Microsoft意识到密码过期会降低安全性

考虑安全密码很困难，因此要求用户每60天更改一次密码，这会使许多人感到恐惧，并导致安全性降低。Microsoft已经意识到这一点，并决定删除默认密码到期作为Windows 10中的安全基准功能。

当组织将Windows 10部署到数十，数百甚至数千名员工时，默认的安全性非常重要。这就是Microsoft提供Windows安全基准的原因，该基准由一组Microsoft推荐的配置设置组成，可以依靠这些设置来提供更安全的操作系统。

作为基准的一部分，Microsoft过去规定了60天的密码过期策略，这意味着每个用户都必须每隔几个月更改一次密码(除非组织更改了配置)。正如Ars Technica报道的那样，随着Windows 10 v1903的发布，密码过期已从基准中删除，因为它实际上对安全性有害。

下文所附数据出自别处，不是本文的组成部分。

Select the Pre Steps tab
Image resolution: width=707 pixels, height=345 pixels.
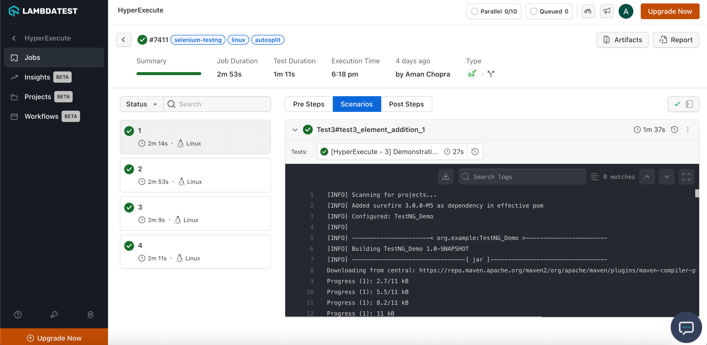308,104
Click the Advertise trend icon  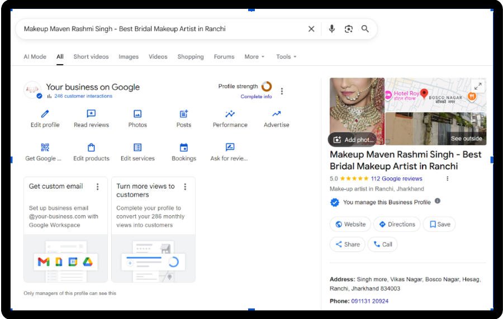tap(277, 114)
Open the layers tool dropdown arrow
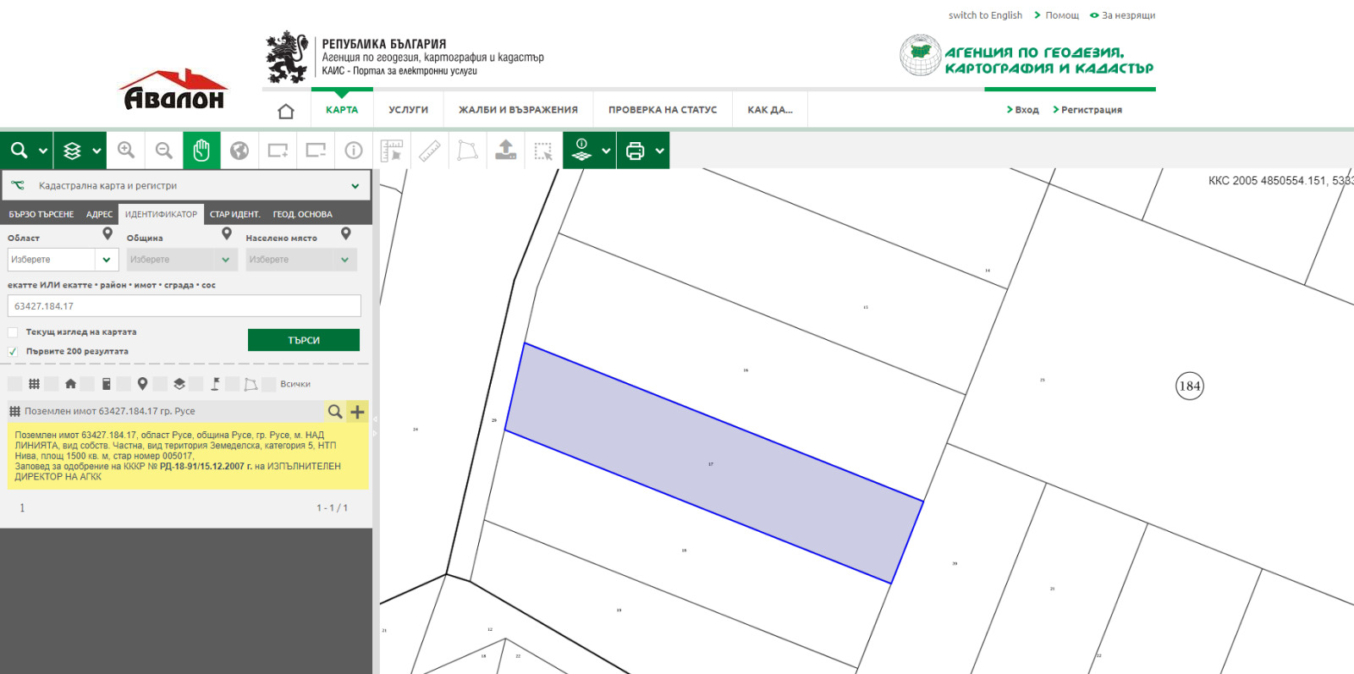 pyautogui.click(x=96, y=151)
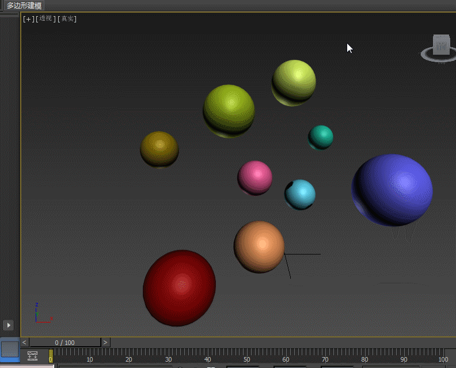
Task: Click the play arrow button on left panel
Action: click(x=8, y=325)
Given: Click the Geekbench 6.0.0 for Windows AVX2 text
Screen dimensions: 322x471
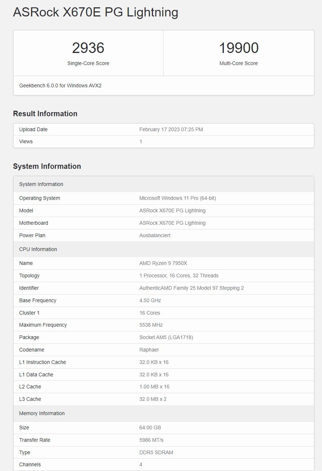Looking at the screenshot, I should tap(60, 86).
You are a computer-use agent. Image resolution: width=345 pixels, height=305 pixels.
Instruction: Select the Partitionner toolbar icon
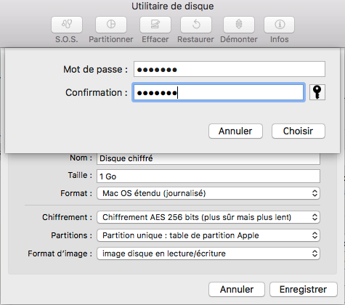tap(111, 25)
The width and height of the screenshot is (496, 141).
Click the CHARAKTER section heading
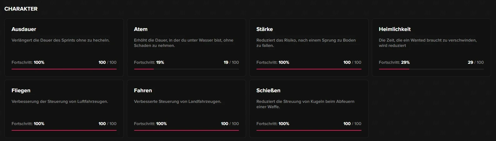[21, 9]
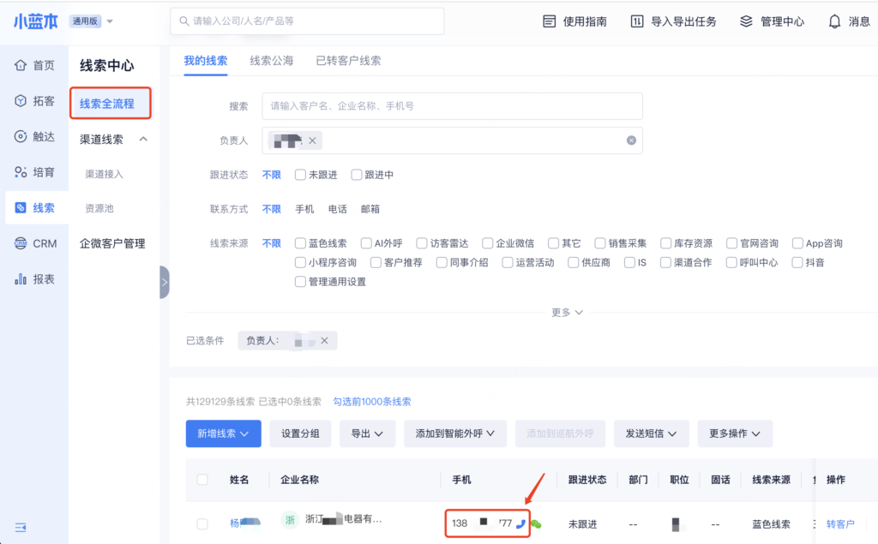The width and height of the screenshot is (878, 544).
Task: Click the green WeChat icon in the row
Action: (536, 523)
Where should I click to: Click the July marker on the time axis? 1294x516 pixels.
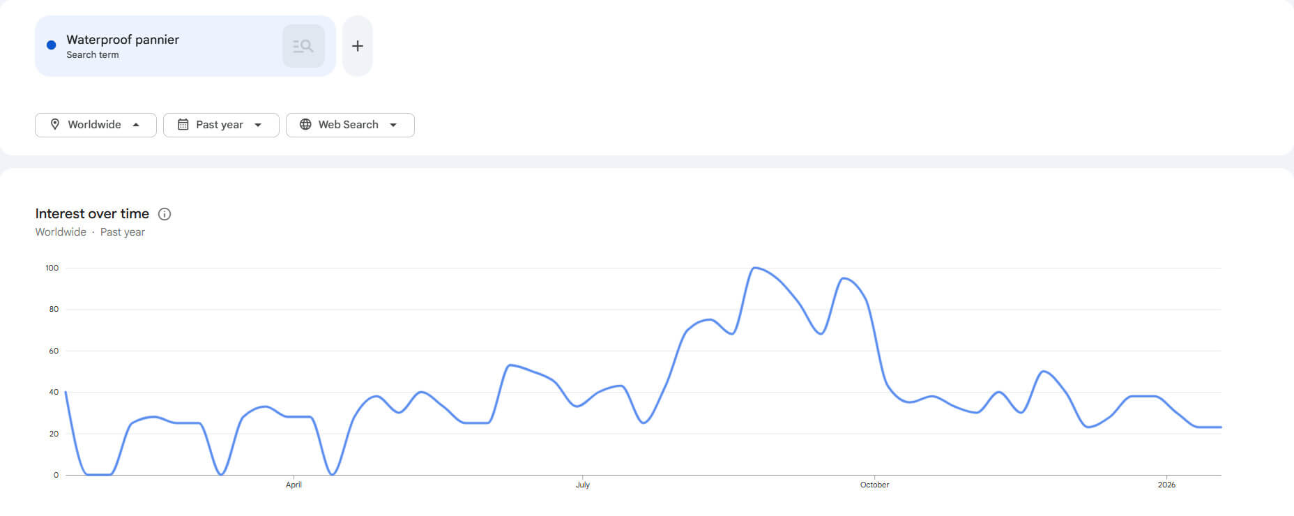click(x=583, y=485)
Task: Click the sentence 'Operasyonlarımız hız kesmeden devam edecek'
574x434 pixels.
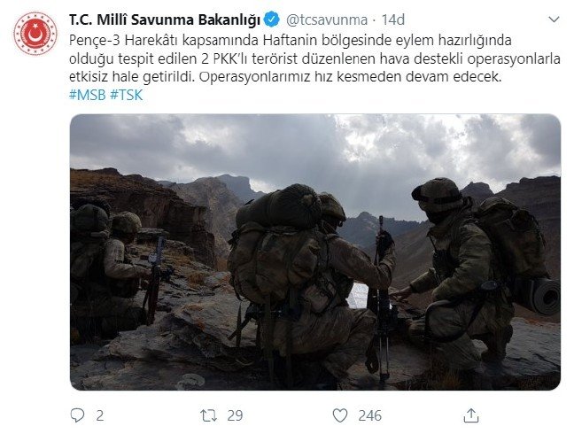Action: (x=350, y=77)
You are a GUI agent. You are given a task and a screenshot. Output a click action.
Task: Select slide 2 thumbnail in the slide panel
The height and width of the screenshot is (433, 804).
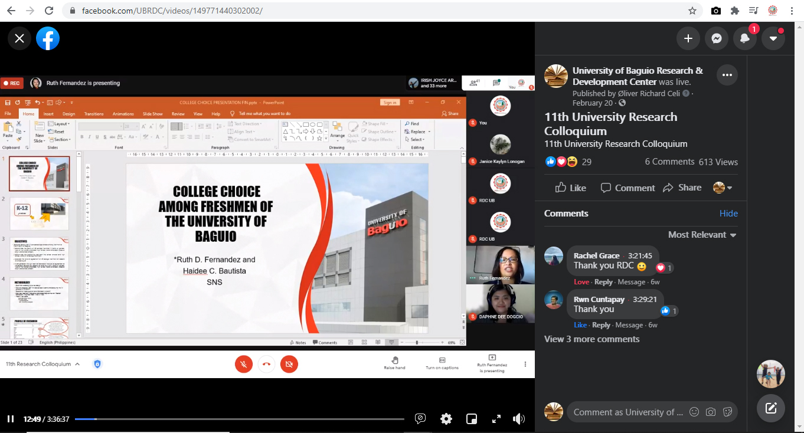click(39, 214)
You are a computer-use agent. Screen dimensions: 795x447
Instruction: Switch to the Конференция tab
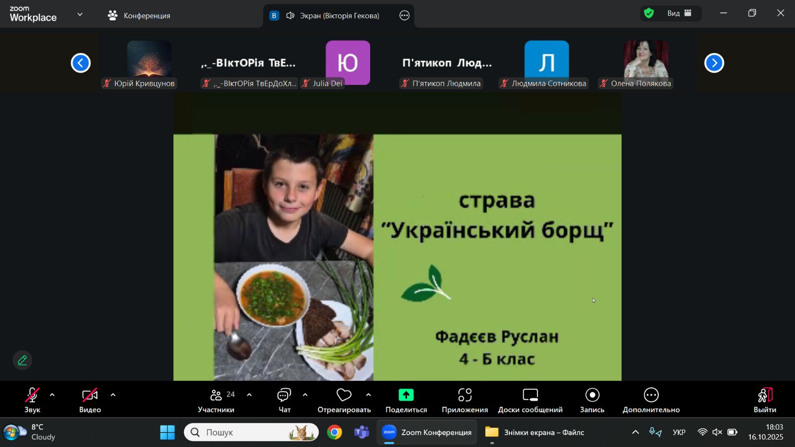click(139, 16)
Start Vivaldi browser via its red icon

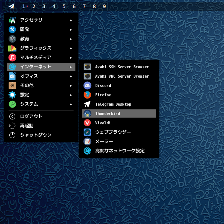coord(87,123)
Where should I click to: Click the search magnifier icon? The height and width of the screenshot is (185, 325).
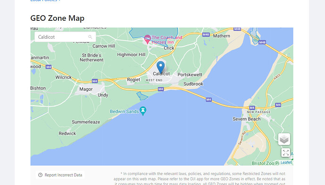coord(90,37)
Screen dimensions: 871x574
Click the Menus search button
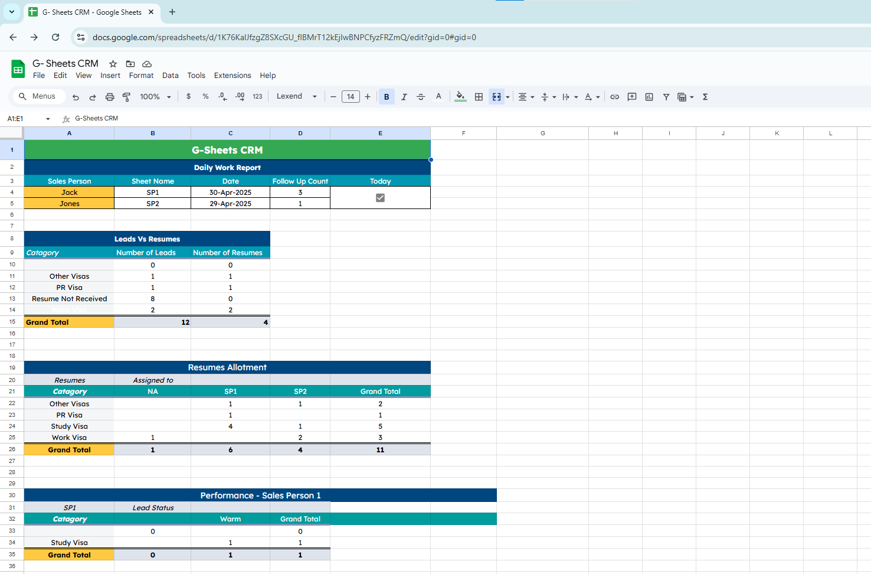38,96
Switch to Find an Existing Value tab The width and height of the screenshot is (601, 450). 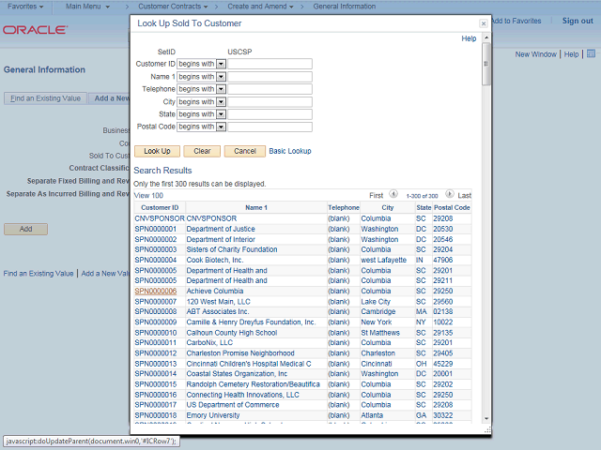[44, 98]
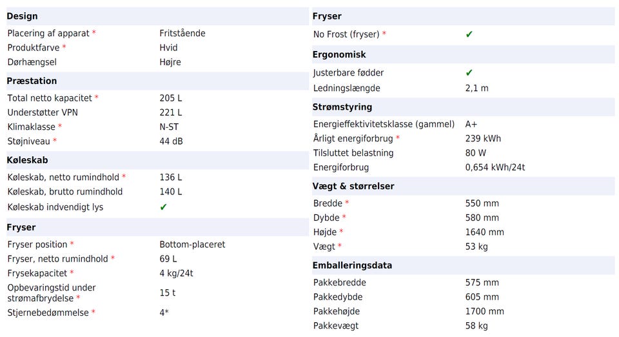Click the red asterisk beside Årligt energiforbrug
This screenshot has width=619, height=337.
click(x=398, y=138)
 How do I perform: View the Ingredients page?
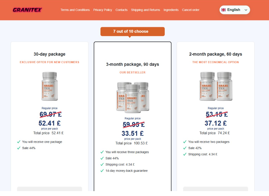pos(171,10)
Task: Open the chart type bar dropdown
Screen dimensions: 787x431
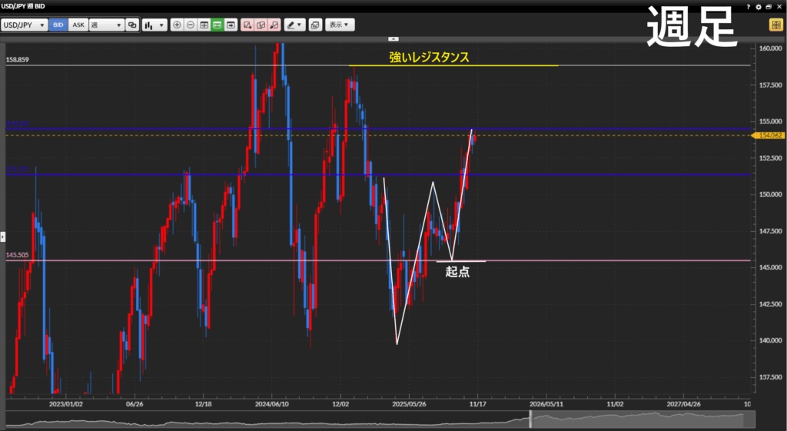Action: (154, 25)
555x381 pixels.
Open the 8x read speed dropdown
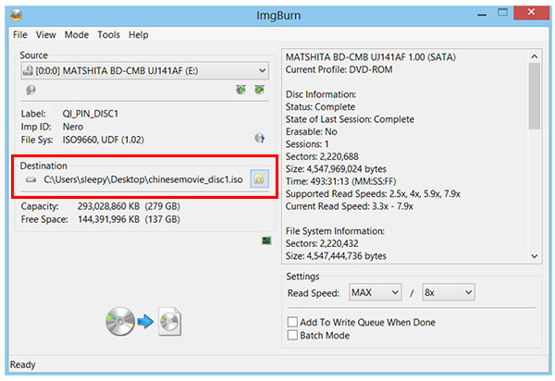point(447,292)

微软在其最新的Windows安全基准草案中解释说：“当人们被迫更改密码时，他们经常会对其现有密码进行较小且可预测的更改，并且/或者忘记了新密码...定期密码有效期仅是针对在有效期内密码(或哈希)被盗并被未授权实体使用的可能性的防御。如果从未盗用密码，则无需使密码过期。”

微软还指出，如果密码被盗，则根据此过期策略，小偷最多可以有60天的时间使用它，这是获得进入系统并引起混乱的充足时间。因此，在每个级别上，密码过期都根本不起作用，这就是它消失的原因。